A lço largo del proceso, van encarnando las mónadas más individualizadas y evolucionadas en el reino siguiente en elevación de consciencia, desde que el mundo es mundo, a partir de arquetipos divinos que fecundan la materia plástica eterna de la matriz universal. También se decía allí que, tras la derrota de los titanes y la reconstrucción del mundo, Zeus se tragó al andrógino primordial, asumiéndolo en sí mismo, para después colocar su semilla en Sémele, engendrando con ella a Dionisio).
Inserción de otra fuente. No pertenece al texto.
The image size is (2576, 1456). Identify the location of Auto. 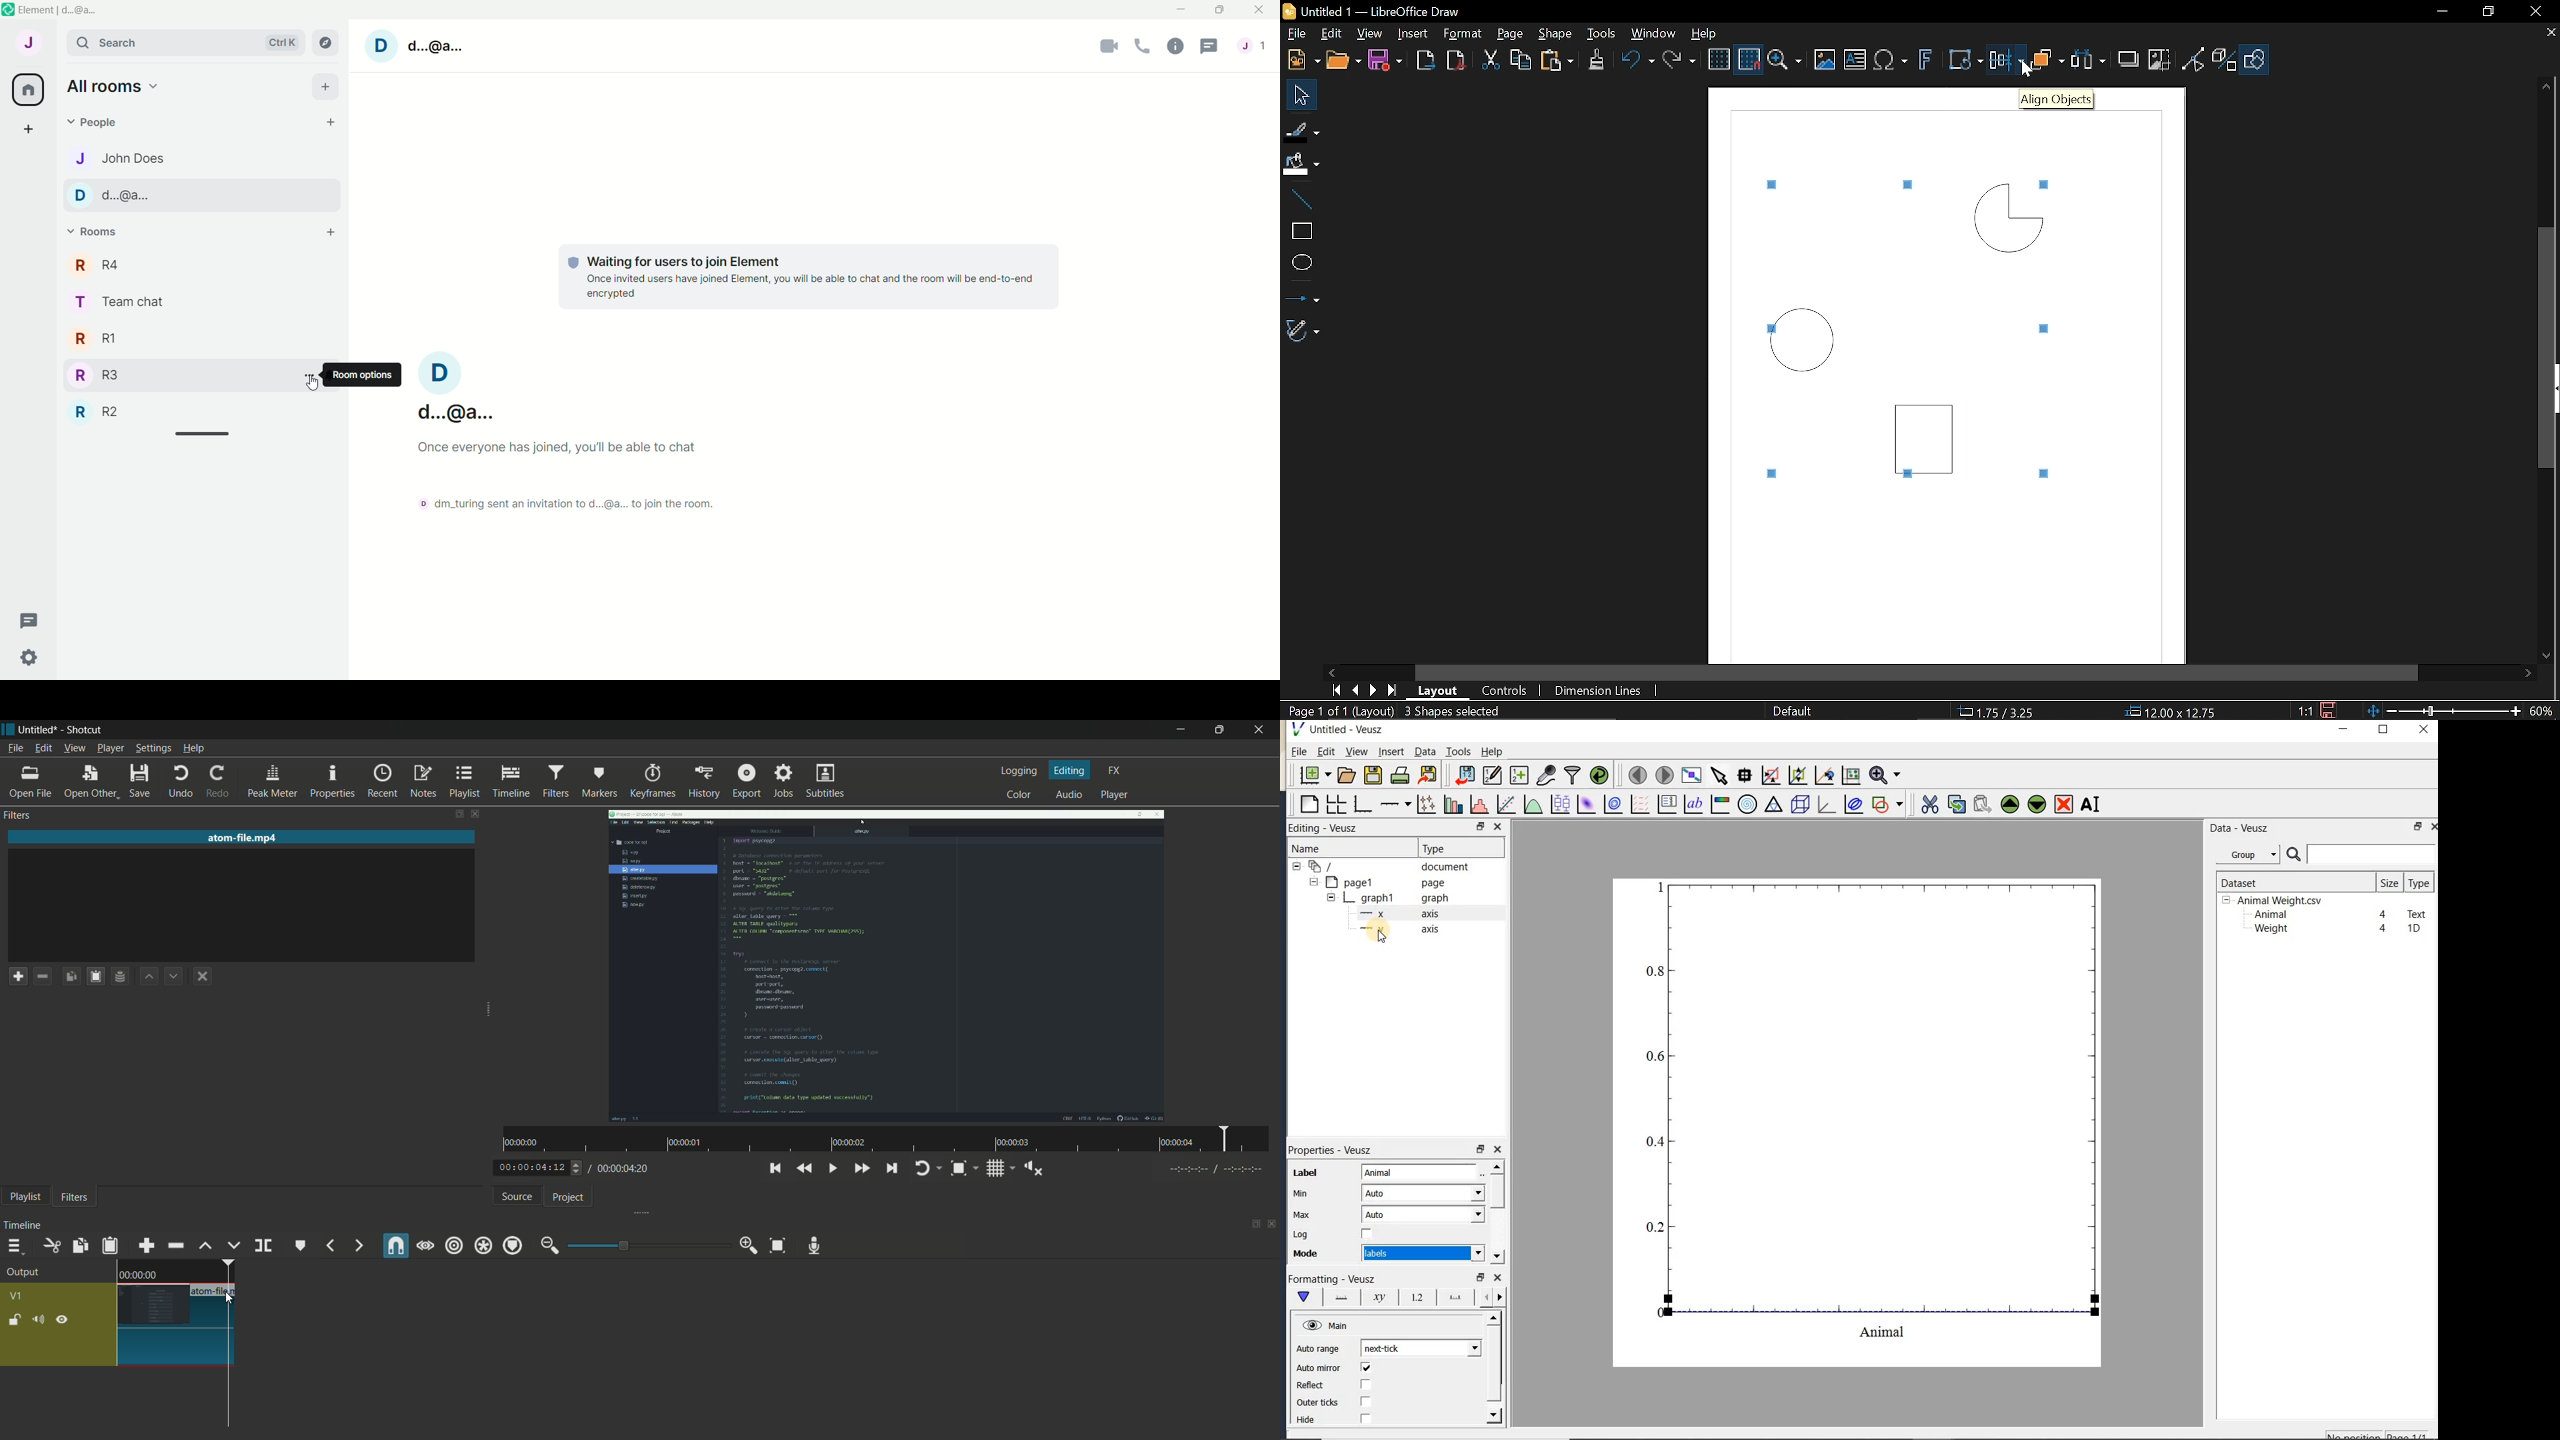
(1423, 1193).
 XVIII.   LA NAVE INTERDIMENSIONAL     



Poco después, bien vestido y provisto tan sólo de su lira, su flauta y un candil de grasa de oveja, Orfeo fue llevado desde la playa, en una embarcación de cuero prestada, que Donnon remaba, hasta el borde del acantilado, detrás de la Uña de Piedra, donde se despidieron sin hablar. Desde allí, el bardo se las arregló para llegar hasta la todavía cerrada boca de la cueva por la que había visto, en su sueño, penetrar a Eurídice tras una larga fila de espíritus flotantes. Se acomodó sobre una peña y empezó a tocar en cuanto las últimas huellas del ocaso desaparecieron del cielo.
Su canto ya no era el canto lamentoso y melancólico de la desesperada carencia, como la primera vez que había tocado allí, sino la firme serenidad del que está convencido de su propio merecimiento y del que confía en la sabiduría y en el amor de la Vida Eterna en sí mismo, enmascarada tras los muchos nombres de dioses y diosas que los hombres son capaces de imaginar.
Estuvo interpretando su mejor repertorio como una ofrenda de gratitud anticipada, hasta que cayó por completo la noche y encendió el candil. Aún siguió cantando y tocando bastante después, tras breves pausas, mientras pedía a los reyes del Averno que se dignasen abrirle sus puertas a alguien que había recorrido el Laberinto hasta el final y que había comprendido, sin permitirse dudar de los resultados de su súplica. Estaba lleno de excitado entusiasmo y seguridad, igual que una luz que penetra en las sombras diluyéndolas. Estaba seguro de que su invocación no podía quedarse sin respuesta.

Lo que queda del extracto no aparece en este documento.